- _Raw data_:
===============

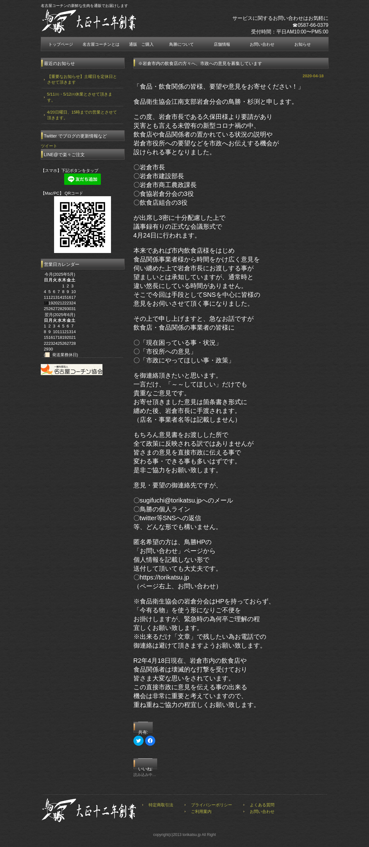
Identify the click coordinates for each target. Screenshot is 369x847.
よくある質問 (262, 805)
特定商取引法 (161, 805)
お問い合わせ (262, 44)
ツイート (49, 146)
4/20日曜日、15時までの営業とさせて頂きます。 (82, 115)
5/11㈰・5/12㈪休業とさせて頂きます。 (80, 97)
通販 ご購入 (141, 44)
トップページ (60, 44)
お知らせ (302, 44)
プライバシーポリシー (211, 805)
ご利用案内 (201, 811)
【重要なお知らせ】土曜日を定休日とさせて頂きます (82, 79)
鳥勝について (181, 44)
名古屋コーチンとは (101, 44)
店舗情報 (222, 44)
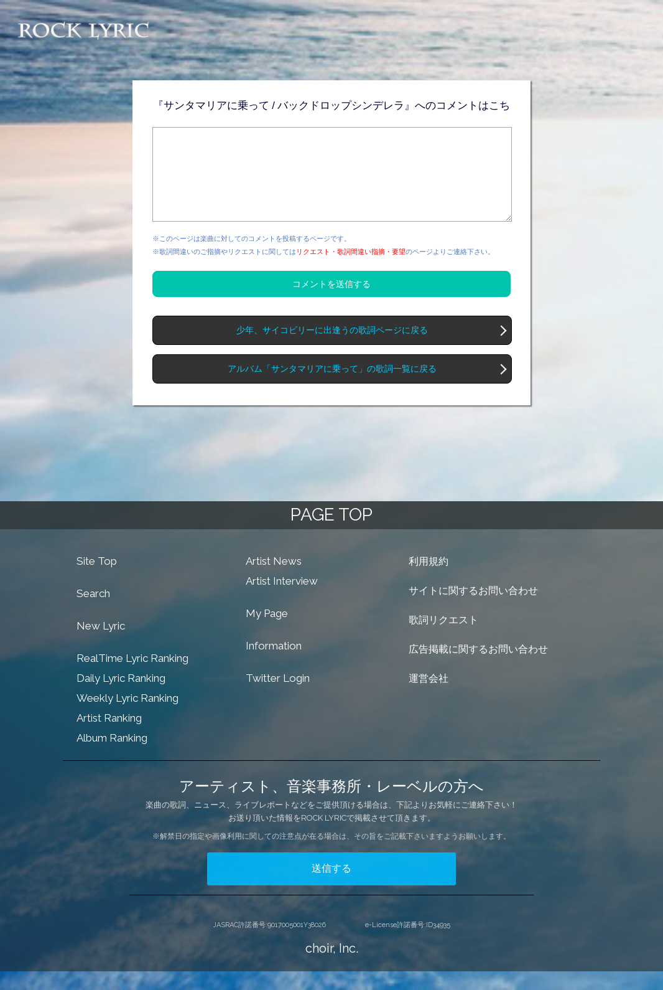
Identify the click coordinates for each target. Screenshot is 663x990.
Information (274, 664)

===============

- _What needs to be done_:
Extract every one of the rows above word for word, and leave the pictures out.

- _Response for this exercise_:
Identify the click coordinates for each target. Screenshot is 369x847.
よくある質問 (262, 805)
特定商取引法 (161, 805)
お問い合わせ (262, 44)
ツイート (49, 146)
4/20日曜日、15時までの営業とさせて頂きます。 (82, 115)
5/11㈰・5/12㈪休業とさせて頂きます。 (80, 97)
通販 ご購入 (141, 44)
トップページ (60, 44)
お知らせ (302, 44)
プライバシーポリシー (211, 805)
ご利用案内 (201, 811)
【重要なお知らせ】土曜日を定休日とさせて頂きます (82, 79)
鳥勝について (181, 44)
名古屋コーチンとは (101, 44)
店舗情報 (222, 44)
Identify the click coordinates for each target. Screenshot is 663x990.
Information (274, 664)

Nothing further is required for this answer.